=== TASK OBJECTIVE ===
Leave out all pictures while you copy the lines exactly from the one with "Task: Open the 日志 logs sidebar icon" through the last line of the listing.

=== DATA PROVIDED ===

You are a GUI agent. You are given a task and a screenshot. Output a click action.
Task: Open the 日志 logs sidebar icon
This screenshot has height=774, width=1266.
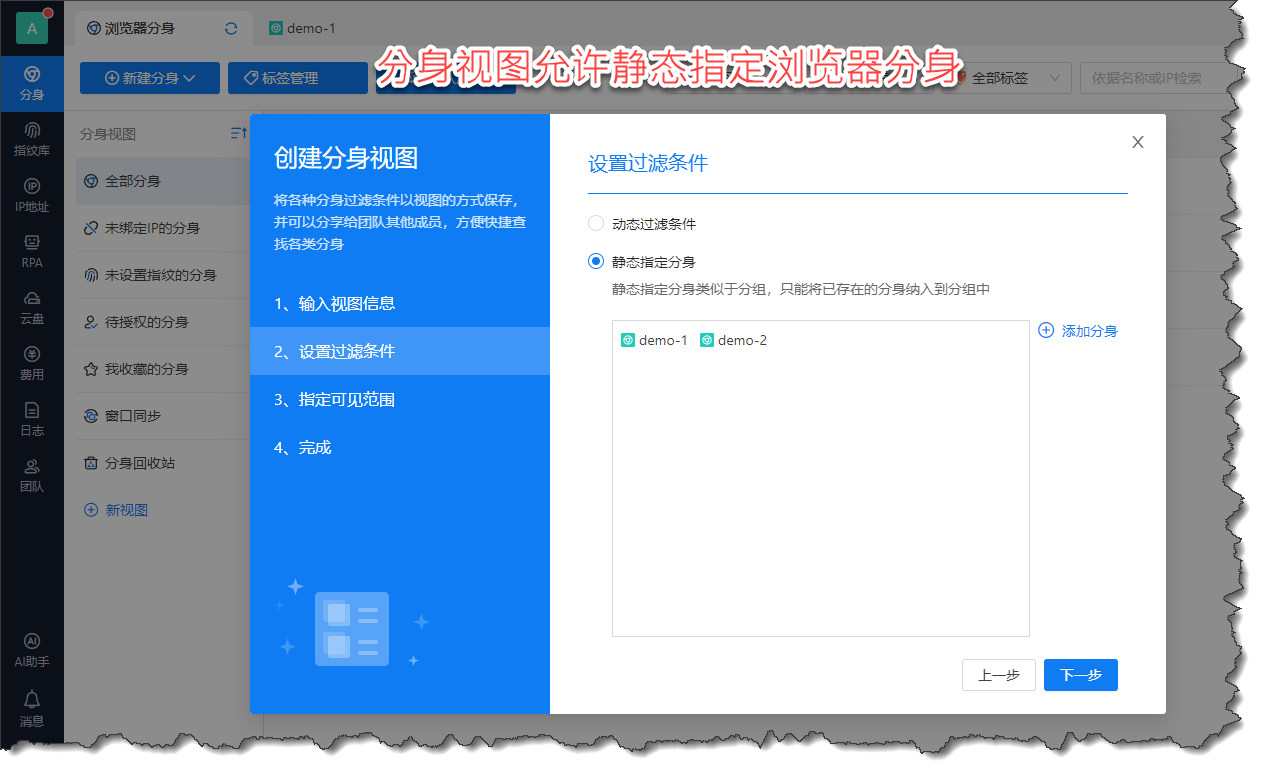[x=32, y=418]
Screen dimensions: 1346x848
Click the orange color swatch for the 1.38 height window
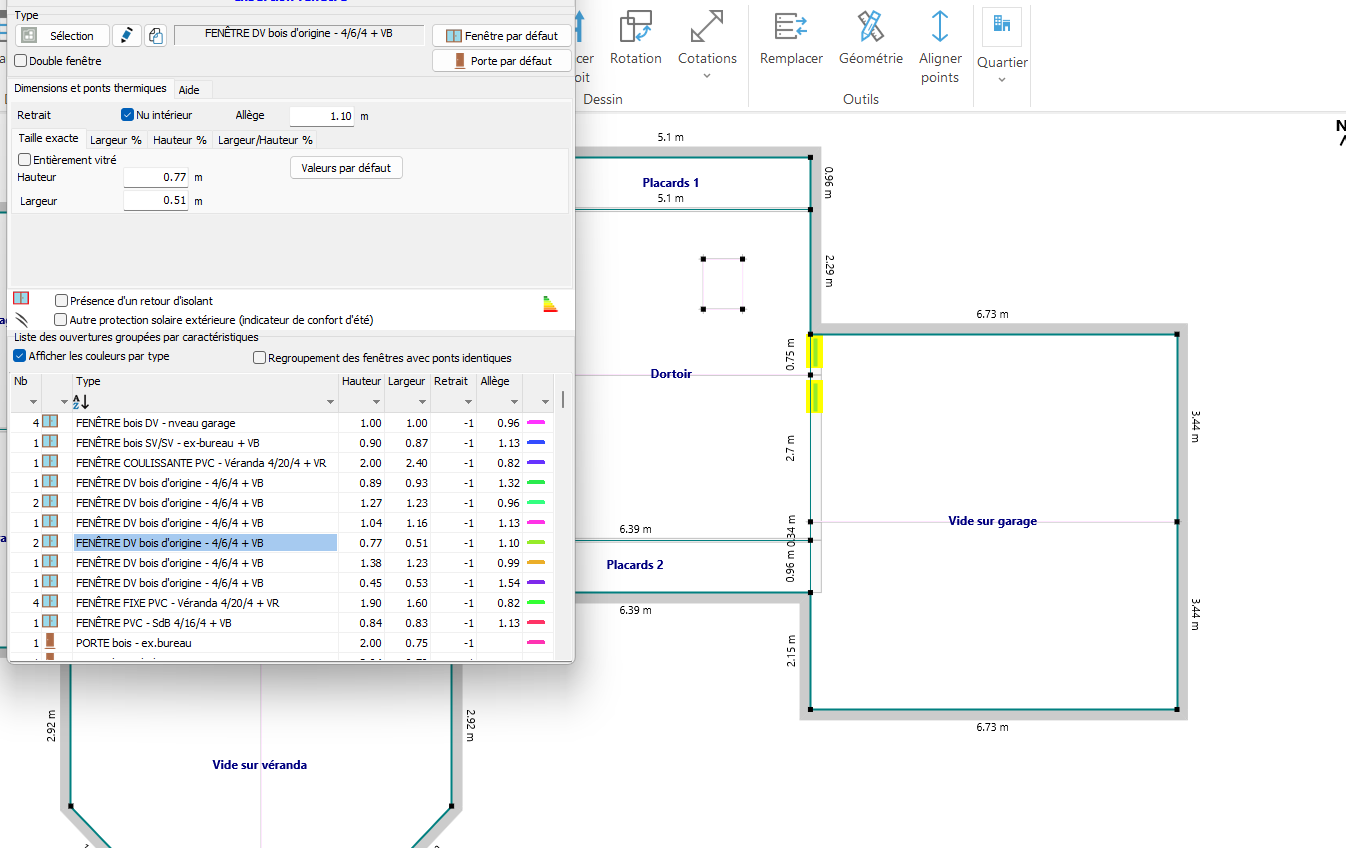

=== RESPONSE BELOW ===
Task: Open the 日志 logs sidebar icon
This screenshot has height=774, width=1266.
[x=32, y=418]
Screen dimensions: 1346x848
Click the orange color swatch for the 1.38 height window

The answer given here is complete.